だが悲しきかな、子供の短い手足では、下り坂になって勢いが増すボールには一生懸命走っても追いつけない。ただまっすぐ転がっているだけなのに、ふとした時に見失ってしまうような気さえした。
ここが滅多に車の通らない、田舎のさらに小道で助かった。辺りを行きかう人には目もくれず、一目散にボールを追っていく。
「あー、、、やっととまった、、、」
坂道が終わり、曲がりくねった歩道を進み、ようやく壁にぶつかってボールが止まるころには、先ほどまでいた公園は見えなくなっていた。
それどころかもしかしたら初めて来たかもしれない場所に、不安と好奇心が押し寄せてくる。
「あれ、、、あの子、、」
辺りをきょろきょろしながら帰り道を辿っていると、黄色い帽子をかぶった少女が、手を土で汚しながら俯いているのが見えた。胸についている名札、帽子についている校章に見覚えがあったこと、そしてよく見えない横顔が、少し悲しそうに見えたこと。
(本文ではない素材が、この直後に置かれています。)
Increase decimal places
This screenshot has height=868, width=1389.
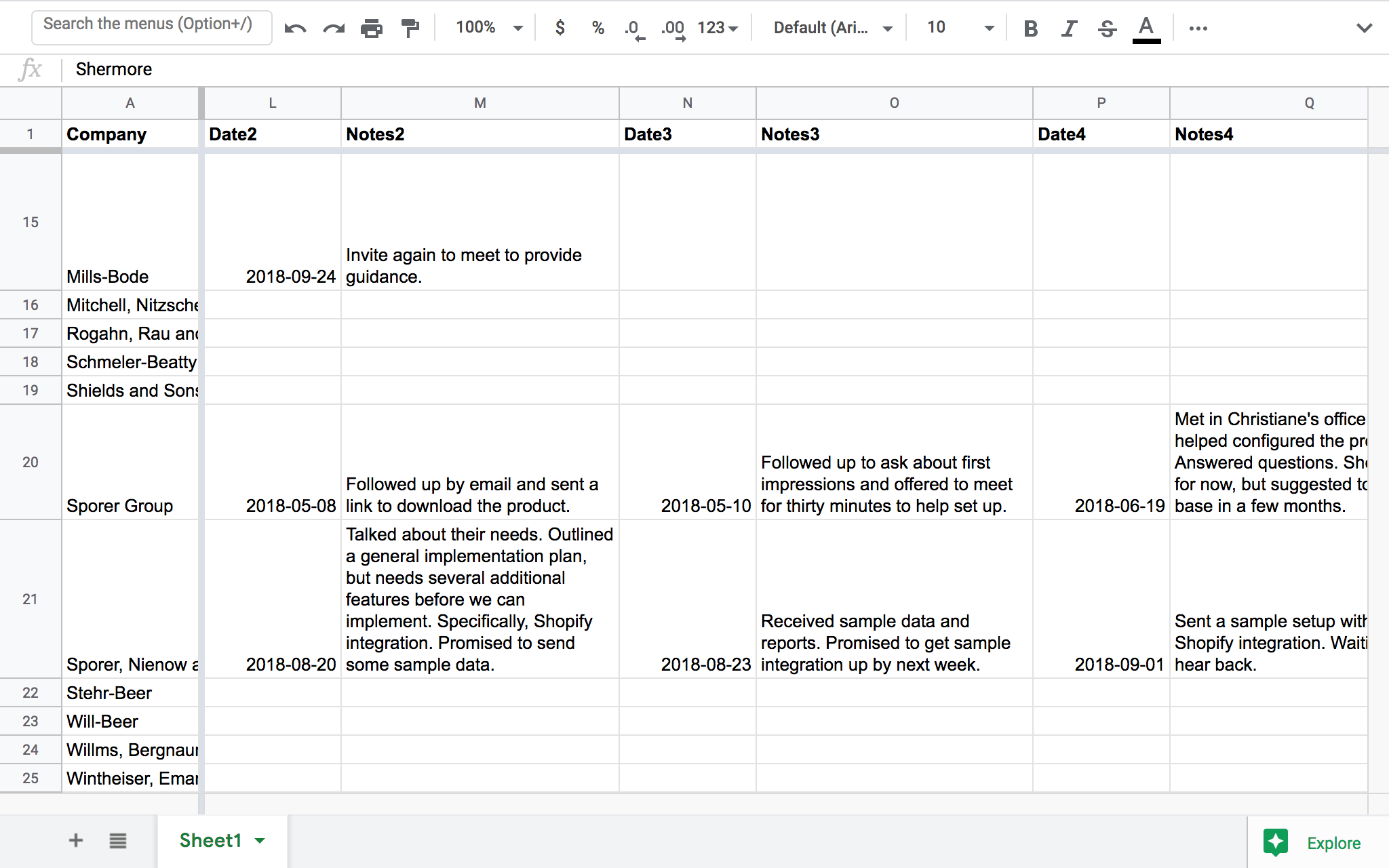click(672, 27)
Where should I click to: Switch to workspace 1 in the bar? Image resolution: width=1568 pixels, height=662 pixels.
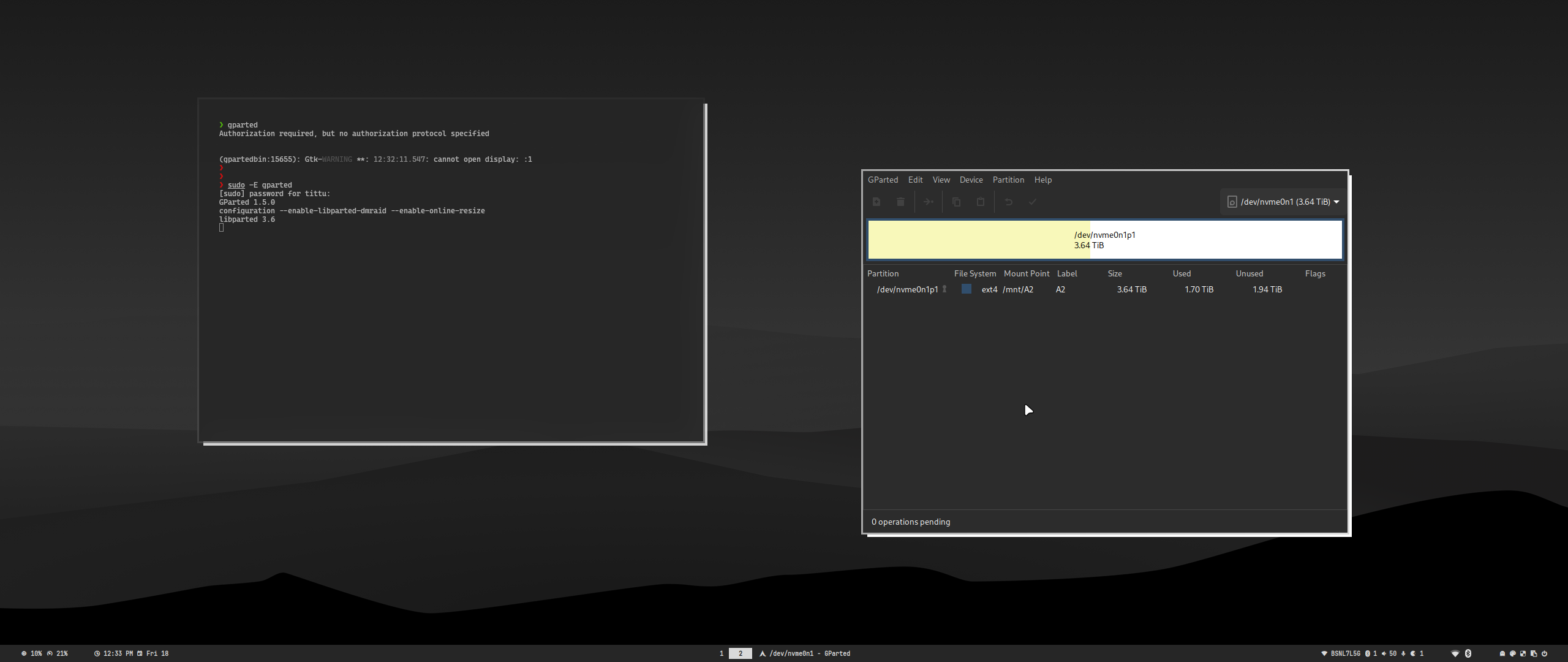[722, 653]
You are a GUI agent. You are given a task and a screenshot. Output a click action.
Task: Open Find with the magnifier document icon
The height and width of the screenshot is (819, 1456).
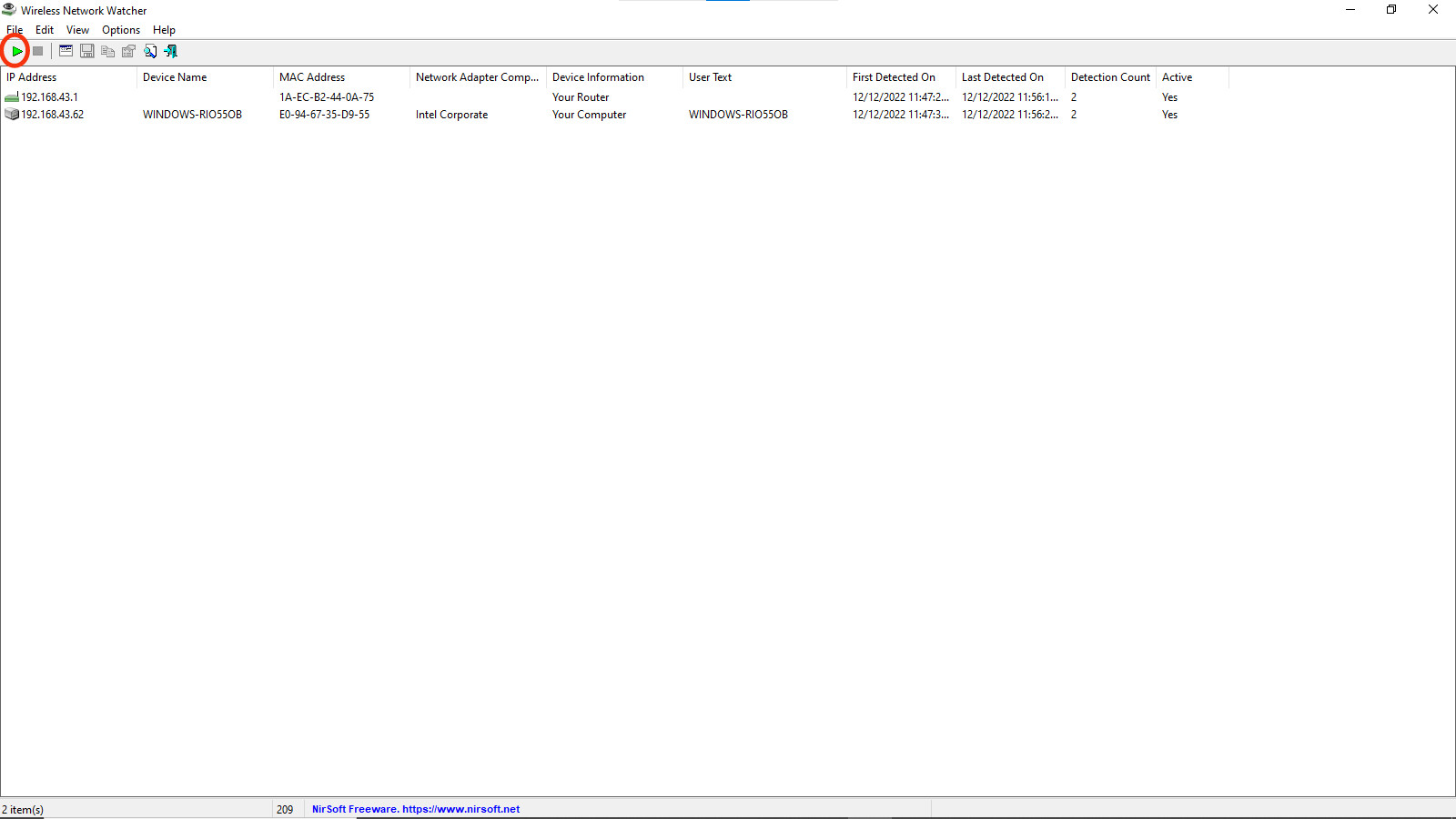[x=149, y=51]
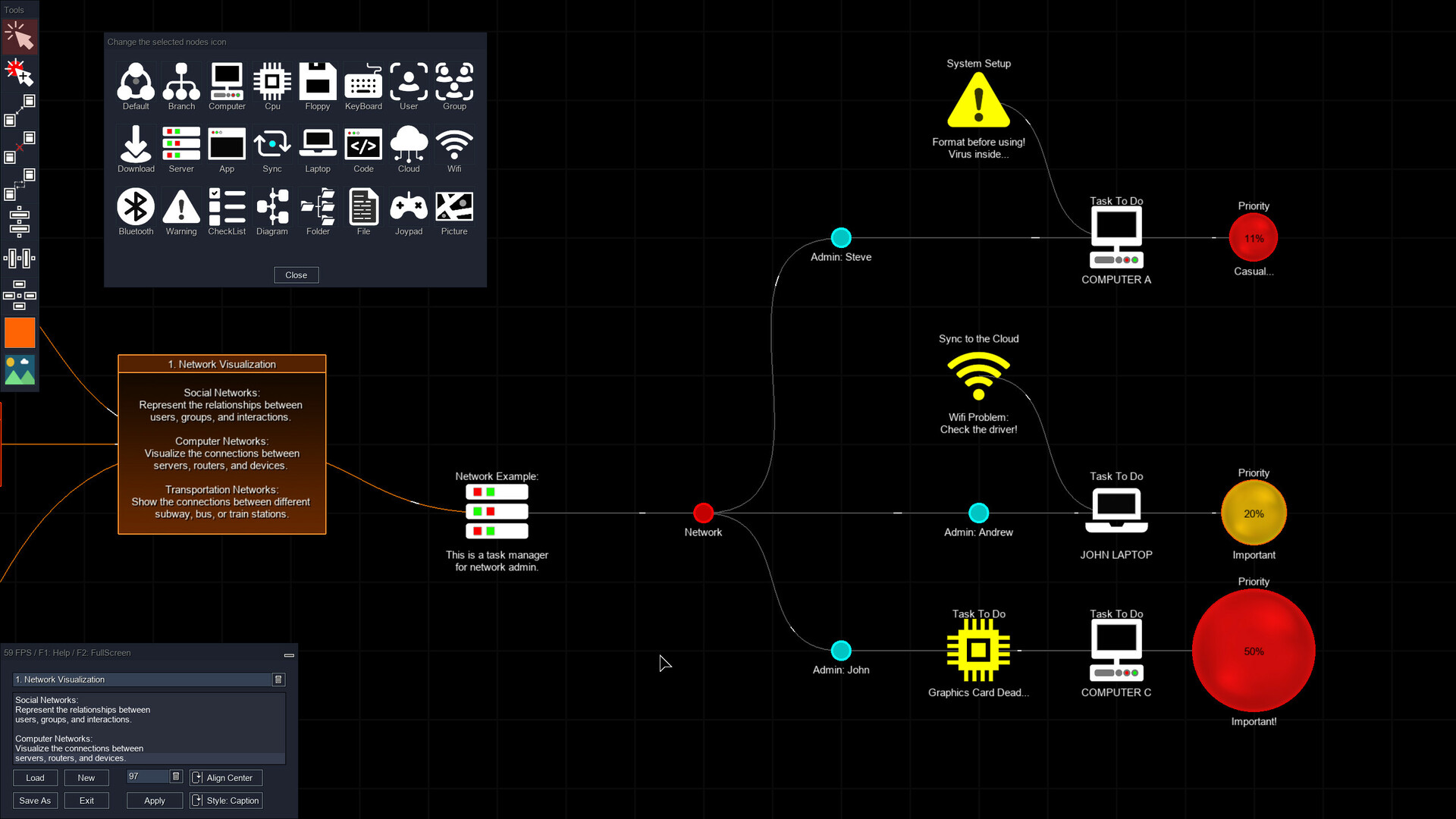Open the Align Center dropdown

225,777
人を守るヒーローにあこがれていた僕がその子に声をかける理由は、それだけで充分だった。
「ねぇ、どうしたの?」
「、、おかあさんからもらったの、、、おとしちゃったの、、、」
彼女は顔を上げずにそう言った。
「じゃあ、ぼくもいっしょにさがしてあげるよ!」
「、、、ほんと?」
「うん!それはどうゆうの?」
「あおいいろの、、、くまさんのかたちしたの!」
「わかった!」
始まりはたった、それだけのこと。
それだけの偶然から芽生えた、僕たちの小さな恋の物語。